It is common practice to de-gas boiler feedwater by boiling-off harmful gases, especially dissolved oxygen. However, this process results in a continuous loss of steam – usually about 0.2 – 0.5% of the boiler’s steam output. With OxySteam, these losses are reduced by up to 95%.
The innovation is implemented in Germany in cooperation by the Warsteiner Group and Bitburger Group.
In technical terms, feedwater for steam generation boilers must meet certain minimum quality criteria. For shell boilers, the feedwater requirements are based on EN 12953 Part 10 (formerly TRD 611). Gases dissolved in recycled condensate and in fresh make-up water can cause damaging corrosion inside boilers and pipes.

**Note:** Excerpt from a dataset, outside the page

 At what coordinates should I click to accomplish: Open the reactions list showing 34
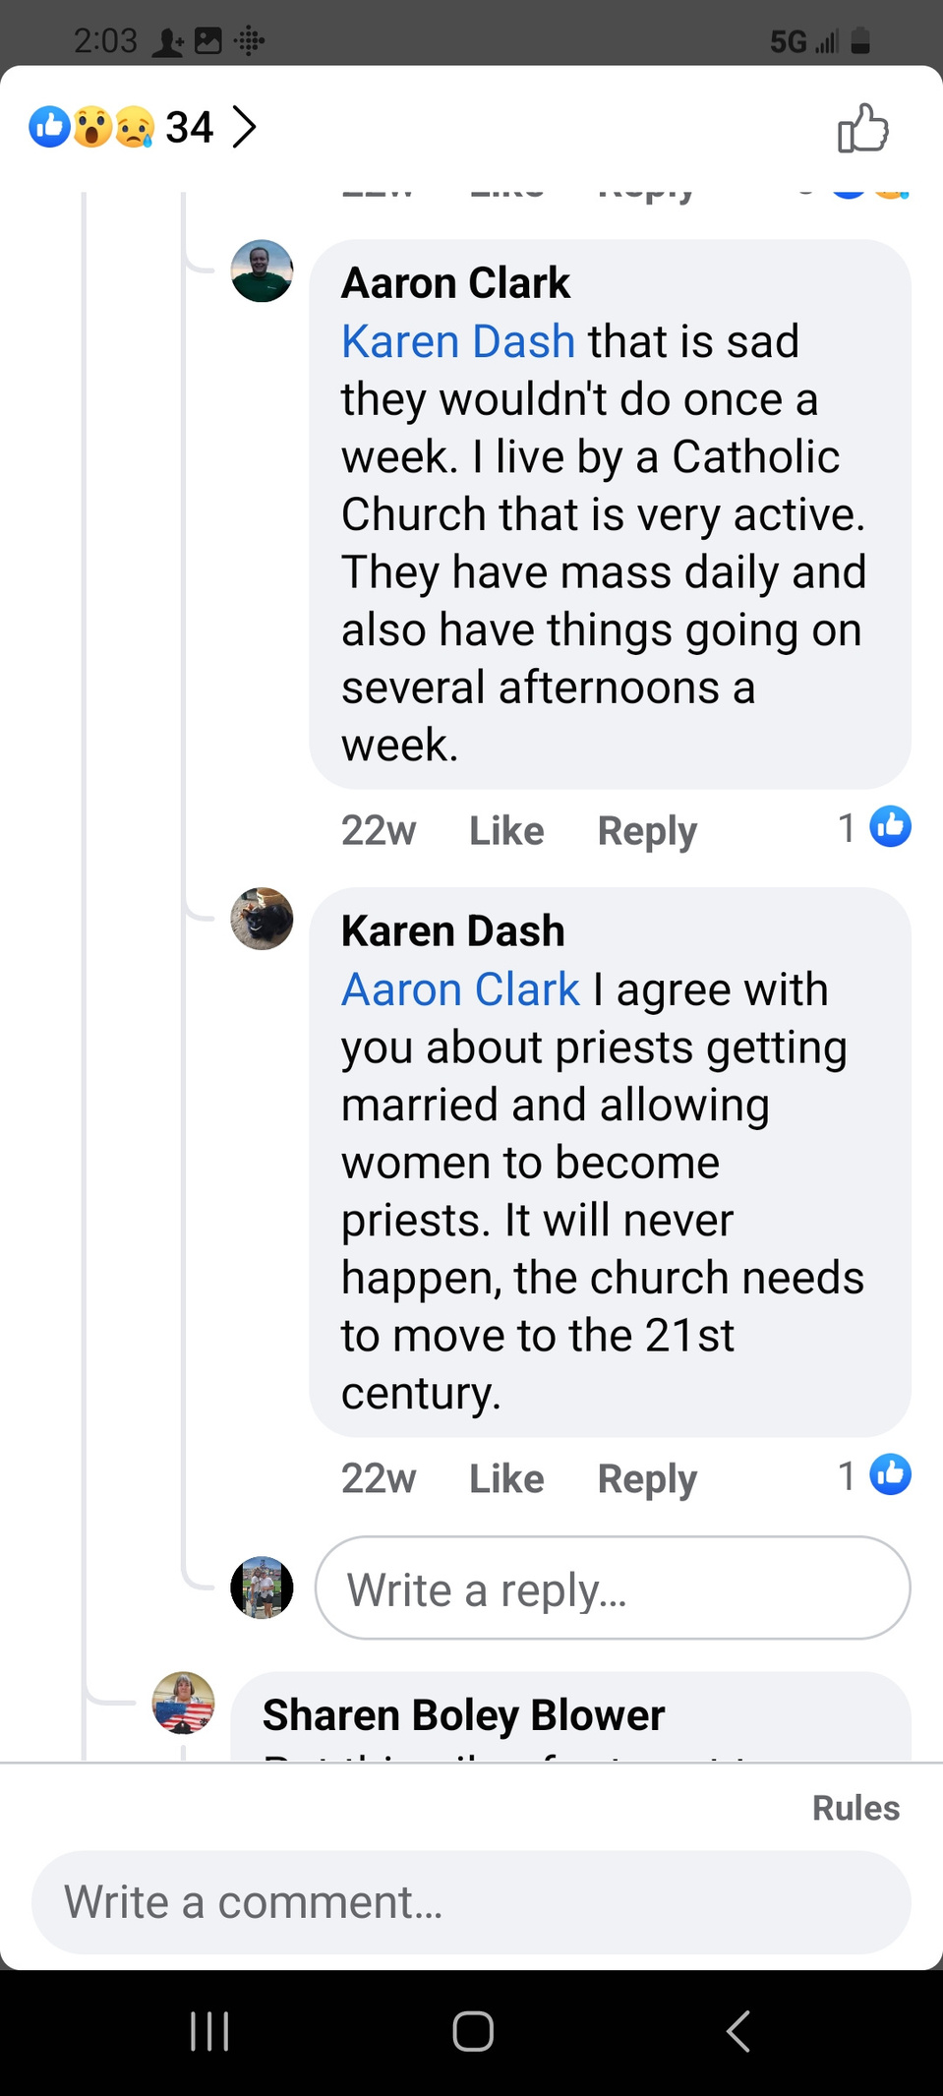point(144,127)
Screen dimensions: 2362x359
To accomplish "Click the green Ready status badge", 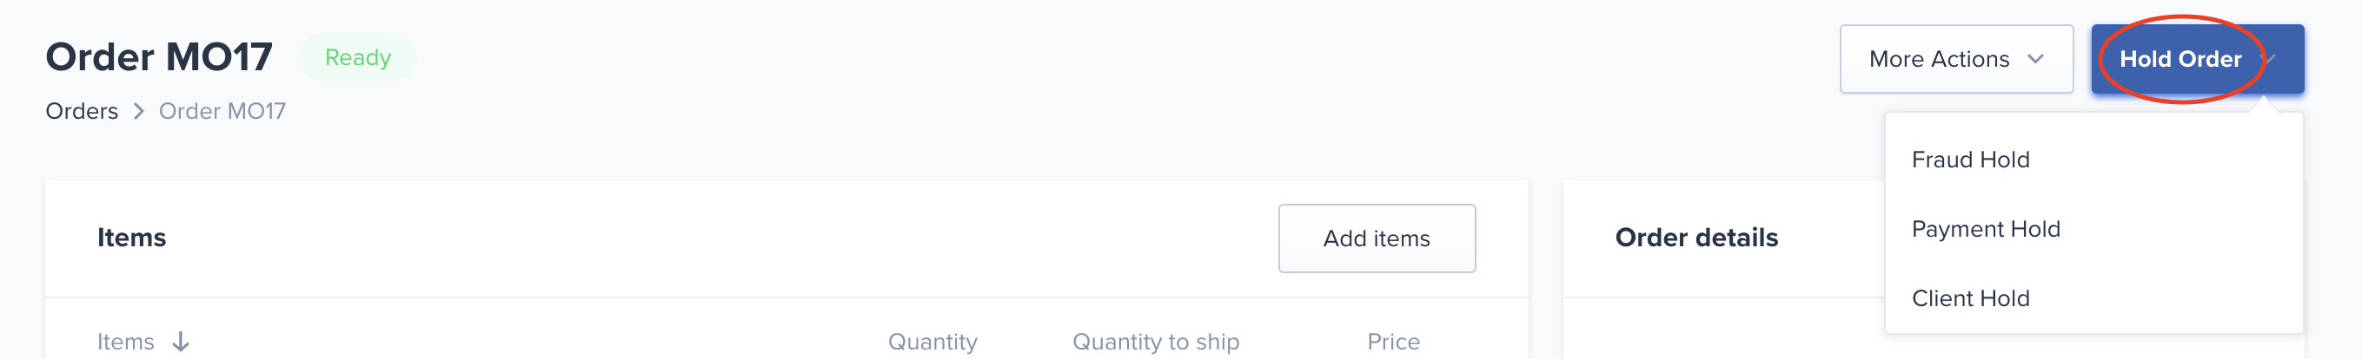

To fix this, dissolved gases can be removed by various means. The most common is called Thermal Degassing. Physics (Henry’s Law) dictates that the solubility of gases in a liquid reduces as the temperature of the liquid increases. As a result, liquids when boiled contain almost zero dissolved gases.
This process can been seen when simply heating water. When cold, fresh water is heated in a pan, small gas bubbles form on the bottom. As the temperature rises, the bubbles increase in size, detach from the bottom and rise to the surface of the water – those bubbles contain gases which were formerly dissolved in the cold water.

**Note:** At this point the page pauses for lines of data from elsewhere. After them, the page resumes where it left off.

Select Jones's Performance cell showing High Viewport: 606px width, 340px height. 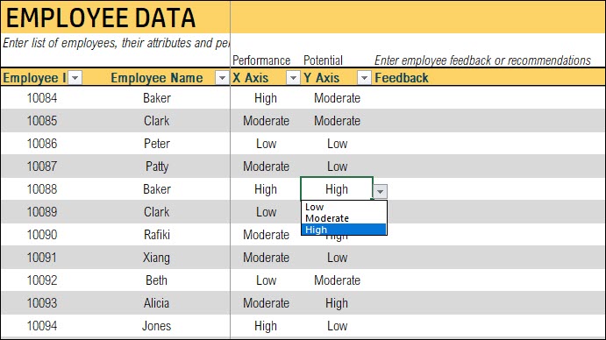[266, 326]
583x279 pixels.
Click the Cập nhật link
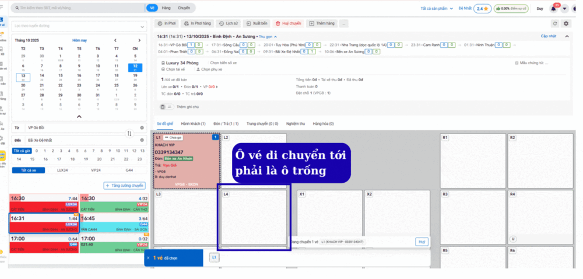pyautogui.click(x=548, y=36)
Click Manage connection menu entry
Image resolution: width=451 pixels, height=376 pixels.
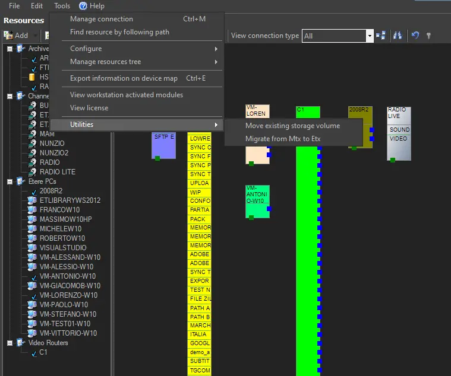coord(101,19)
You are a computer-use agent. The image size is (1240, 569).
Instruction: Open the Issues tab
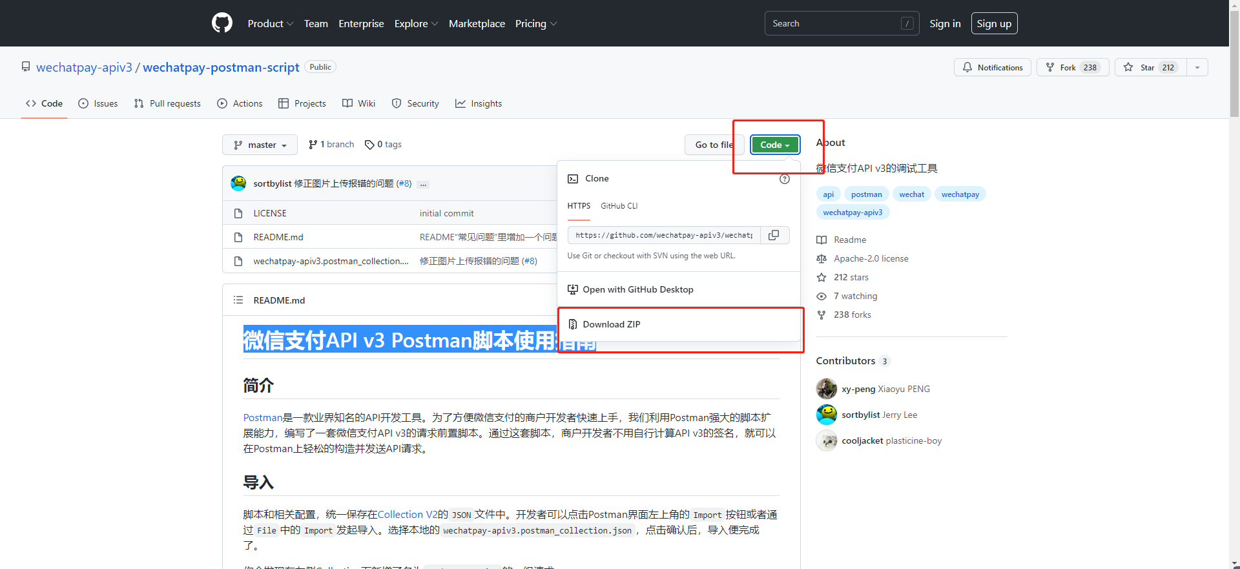point(98,103)
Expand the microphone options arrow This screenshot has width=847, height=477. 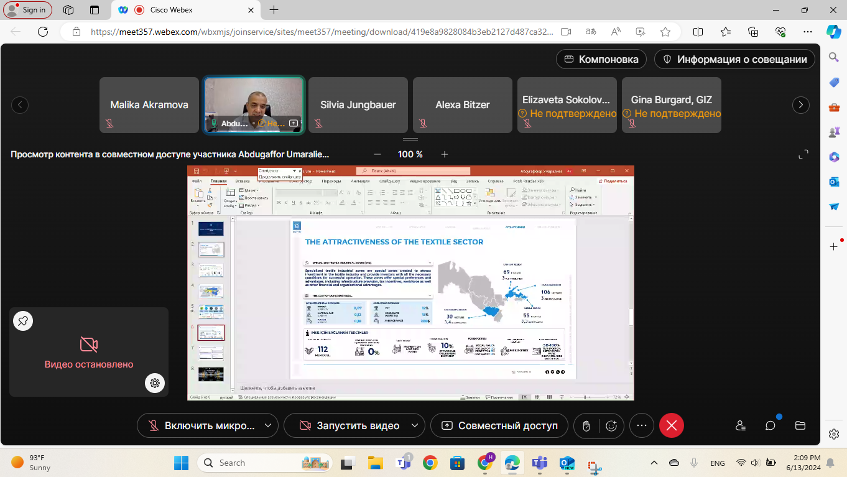[268, 425]
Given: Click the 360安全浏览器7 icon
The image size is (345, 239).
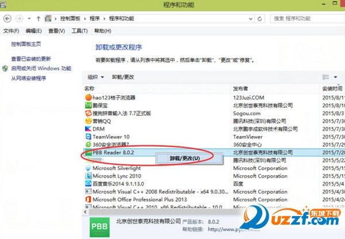Looking at the screenshot, I should (88, 145).
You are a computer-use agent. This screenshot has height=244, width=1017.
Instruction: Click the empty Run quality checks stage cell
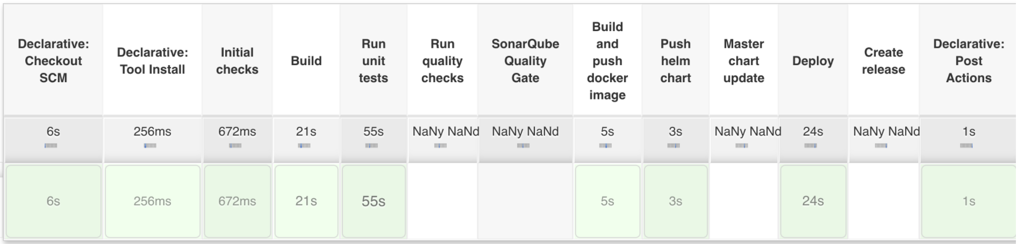click(442, 201)
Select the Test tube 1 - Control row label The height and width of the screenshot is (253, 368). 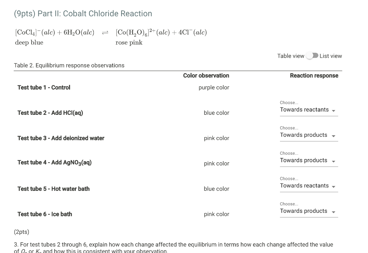tap(43, 87)
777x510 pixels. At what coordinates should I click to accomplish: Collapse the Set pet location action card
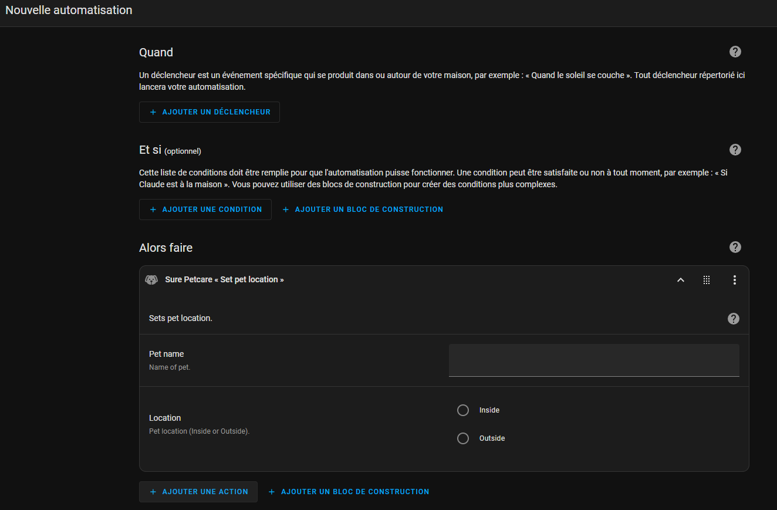[x=681, y=280]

Thermal Degassing and Steam Losses
Inside the degassing tank, water is heated by steam injection to above boiling temperature. This releases dissolved gases. They rise into the head of the degasser dome and flow in countercurrent to the incoming water, to escape from the degasser into the atmosphere via the steam exhaust valve.
When a fixed position exhaust valve is used, it is set during commissioning. So that even under ‘worst case’ conditions all gases dissolved in the feed water will be discharged. Published advice recommends setting the exhaust flow at up to 0.5 % of the maximum steam boiler output. It essentially depends on variables such as steam waste, condensate loss and make-up water temperature (deionized).
In practice, the exhaust volume flow is very often set empirically and the real losses are usually unknown. It is only possible to determine the actual losses by means of elaborate measurement techniques. They involve condensing the exhaust vapours and measuring the amount of condensate. Figures from a number of boiler houses suggest losses of 0.15 % to > 3 % of nominal boiler output are common. The steam demand of a typical deaerator can be considerable in relation to the amount of useful steam produced. In situations where the steam demand is low or inconsistent with the degasser running continuously, the absolute losses can be enormous.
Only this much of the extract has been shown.